▶ _What the exercise asks_:
What is the number of lines in the entries that contain the word "agent"? Answer with that figure alone.

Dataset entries
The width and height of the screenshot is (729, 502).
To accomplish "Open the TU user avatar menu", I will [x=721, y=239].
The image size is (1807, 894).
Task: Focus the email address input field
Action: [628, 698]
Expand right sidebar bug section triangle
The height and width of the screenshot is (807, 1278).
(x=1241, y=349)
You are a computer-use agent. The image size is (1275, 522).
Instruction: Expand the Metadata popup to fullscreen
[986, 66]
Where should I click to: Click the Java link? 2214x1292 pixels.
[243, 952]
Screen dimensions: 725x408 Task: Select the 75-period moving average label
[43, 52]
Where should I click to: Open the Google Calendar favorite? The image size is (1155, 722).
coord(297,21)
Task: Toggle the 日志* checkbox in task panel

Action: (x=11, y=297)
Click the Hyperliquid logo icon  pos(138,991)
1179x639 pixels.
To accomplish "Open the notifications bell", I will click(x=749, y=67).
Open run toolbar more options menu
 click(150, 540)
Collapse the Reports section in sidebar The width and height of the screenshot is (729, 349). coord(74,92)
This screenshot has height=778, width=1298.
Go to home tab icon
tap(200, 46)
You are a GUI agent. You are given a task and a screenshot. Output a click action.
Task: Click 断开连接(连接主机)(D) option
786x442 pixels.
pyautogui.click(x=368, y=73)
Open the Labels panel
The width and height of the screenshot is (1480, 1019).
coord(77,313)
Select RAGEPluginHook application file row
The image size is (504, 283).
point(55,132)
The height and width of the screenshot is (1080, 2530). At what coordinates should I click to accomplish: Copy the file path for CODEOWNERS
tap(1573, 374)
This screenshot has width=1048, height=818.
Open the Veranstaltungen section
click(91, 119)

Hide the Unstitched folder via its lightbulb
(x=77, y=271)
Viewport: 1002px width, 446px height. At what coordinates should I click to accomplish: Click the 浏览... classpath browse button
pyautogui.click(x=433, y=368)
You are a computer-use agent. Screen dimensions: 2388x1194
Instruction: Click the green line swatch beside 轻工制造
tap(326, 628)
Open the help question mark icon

▶ _Solution for this exercise_:
3